• [DATA TO PROCESS]
--- --- ---

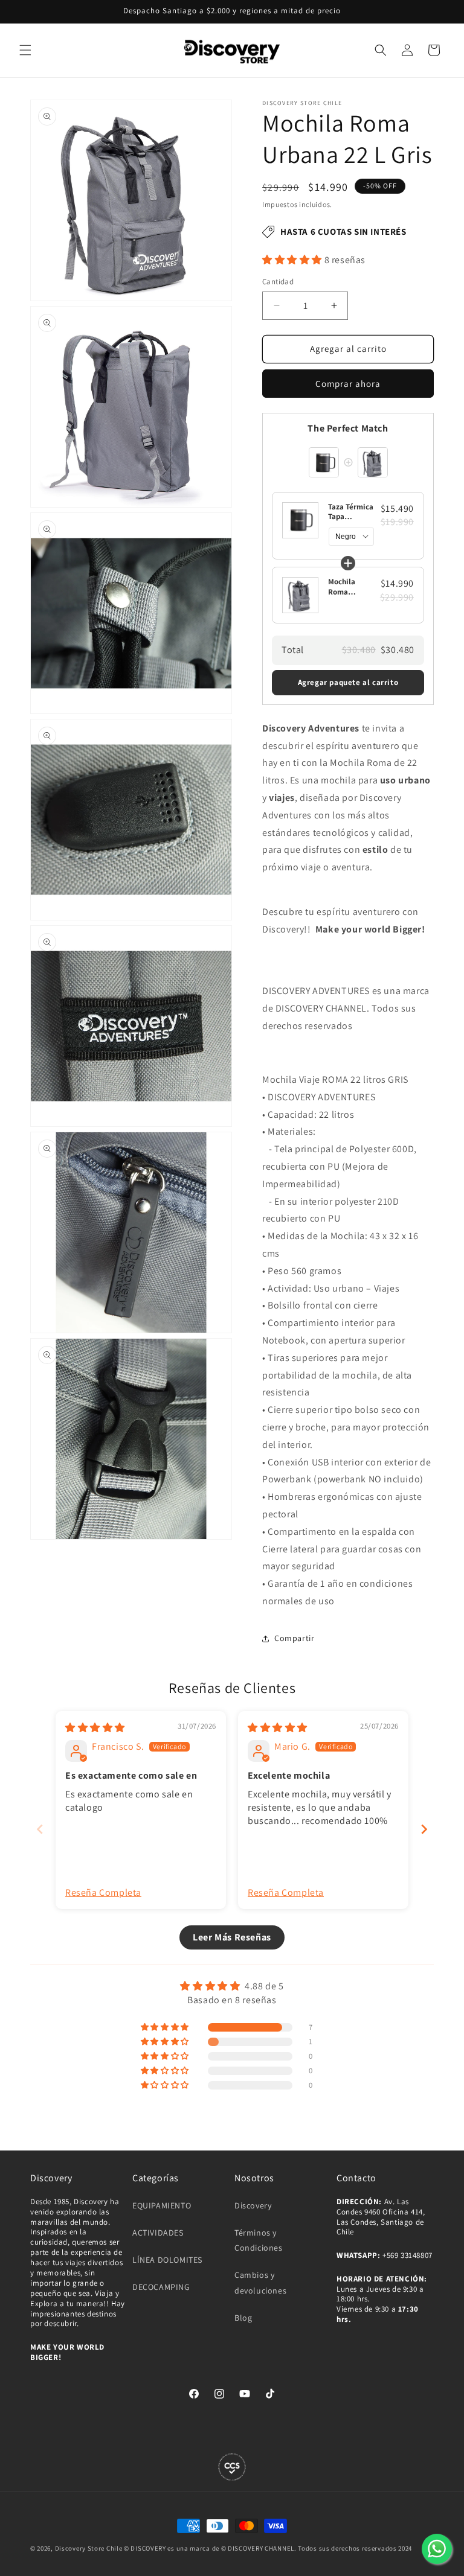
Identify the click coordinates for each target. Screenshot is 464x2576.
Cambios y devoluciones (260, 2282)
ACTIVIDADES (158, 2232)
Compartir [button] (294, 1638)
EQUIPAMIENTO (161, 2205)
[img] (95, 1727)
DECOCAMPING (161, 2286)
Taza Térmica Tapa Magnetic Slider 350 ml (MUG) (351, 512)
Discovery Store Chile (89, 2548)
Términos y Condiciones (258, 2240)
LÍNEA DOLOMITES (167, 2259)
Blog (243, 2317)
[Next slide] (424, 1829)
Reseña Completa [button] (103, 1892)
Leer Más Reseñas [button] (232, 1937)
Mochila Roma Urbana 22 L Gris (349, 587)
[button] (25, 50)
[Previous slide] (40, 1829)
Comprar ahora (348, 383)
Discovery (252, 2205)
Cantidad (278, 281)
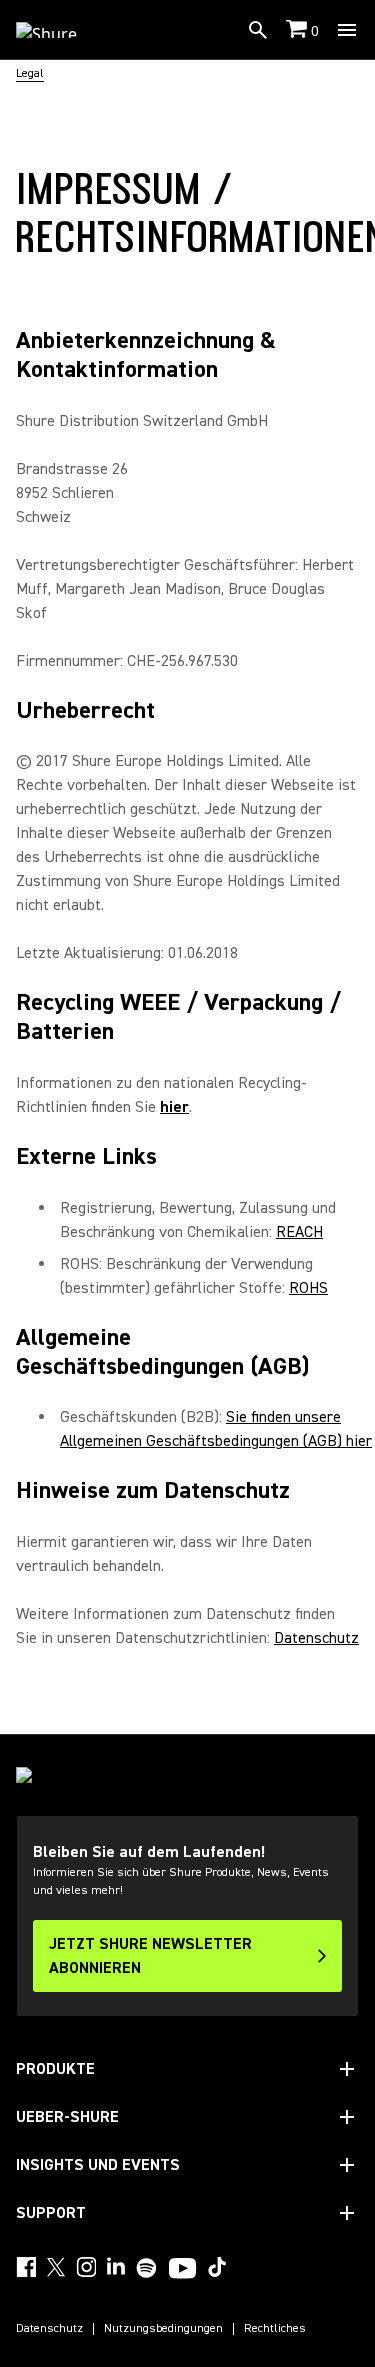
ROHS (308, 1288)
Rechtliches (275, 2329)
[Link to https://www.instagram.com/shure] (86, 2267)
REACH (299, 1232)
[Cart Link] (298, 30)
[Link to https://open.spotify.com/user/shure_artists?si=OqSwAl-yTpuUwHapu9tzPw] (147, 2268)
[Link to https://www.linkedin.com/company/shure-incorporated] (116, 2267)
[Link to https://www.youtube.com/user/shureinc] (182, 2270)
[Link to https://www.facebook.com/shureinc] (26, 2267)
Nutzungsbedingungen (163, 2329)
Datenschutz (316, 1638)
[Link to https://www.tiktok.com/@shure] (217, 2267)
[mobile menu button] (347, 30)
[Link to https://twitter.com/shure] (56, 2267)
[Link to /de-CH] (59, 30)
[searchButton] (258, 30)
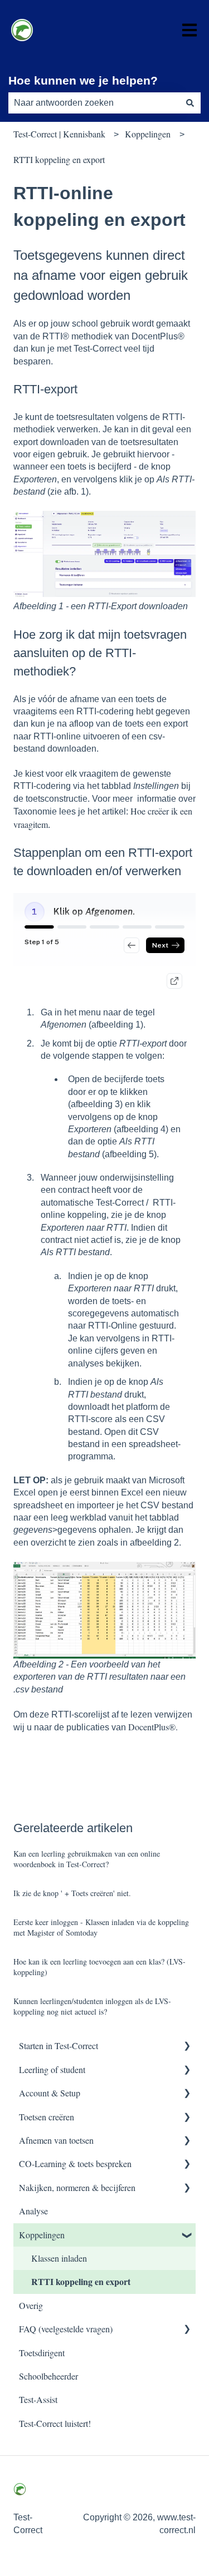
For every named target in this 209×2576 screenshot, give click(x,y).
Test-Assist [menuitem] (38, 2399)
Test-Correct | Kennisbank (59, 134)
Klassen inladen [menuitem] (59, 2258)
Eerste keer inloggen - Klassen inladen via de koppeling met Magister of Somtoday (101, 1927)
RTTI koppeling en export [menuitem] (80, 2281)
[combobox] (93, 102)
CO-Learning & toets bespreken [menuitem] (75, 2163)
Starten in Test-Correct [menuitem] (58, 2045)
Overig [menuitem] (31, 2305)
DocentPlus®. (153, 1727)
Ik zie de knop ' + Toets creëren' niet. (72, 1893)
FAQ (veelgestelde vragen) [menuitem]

--- --- ---

• [PROBLEM STATEMENT] Exactly as written, reproduce the lines from the one containing "[Link to https://www.tiktok.com/@shure]" through the last line of the entries above, and leave every picture out.

• [EXERCISE ANSWER]
[Link to https://www.tiktok.com/@shure] (217, 2267)
[mobile menu button] (347, 30)
[Link to https://twitter.com/shure] (56, 2267)
[Link to /de-CH] (59, 30)
[searchButton] (258, 30)
For every named target in this 209×2576 screenshot, give click(x,y).
Test-Assist [menuitem] (38, 2399)
Test-Correct | Kennisbank (59, 134)
Klassen inladen [menuitem] (59, 2258)
Eerste keer inloggen - Klassen inladen via de koppeling met Magister of Somtoday (101, 1927)
RTTI koppeling en export [menuitem] (80, 2281)
[combobox] (93, 102)
CO-Learning & toets bespreken [menuitem] (75, 2163)
Starten in Test-Correct [menuitem] (58, 2045)
Overig [menuitem] (31, 2305)
DocentPlus®. (153, 1727)
Ik zie de knop ' + Toets creëren' niet. (72, 1893)
FAQ (veelgestelde vragen) [menuitem]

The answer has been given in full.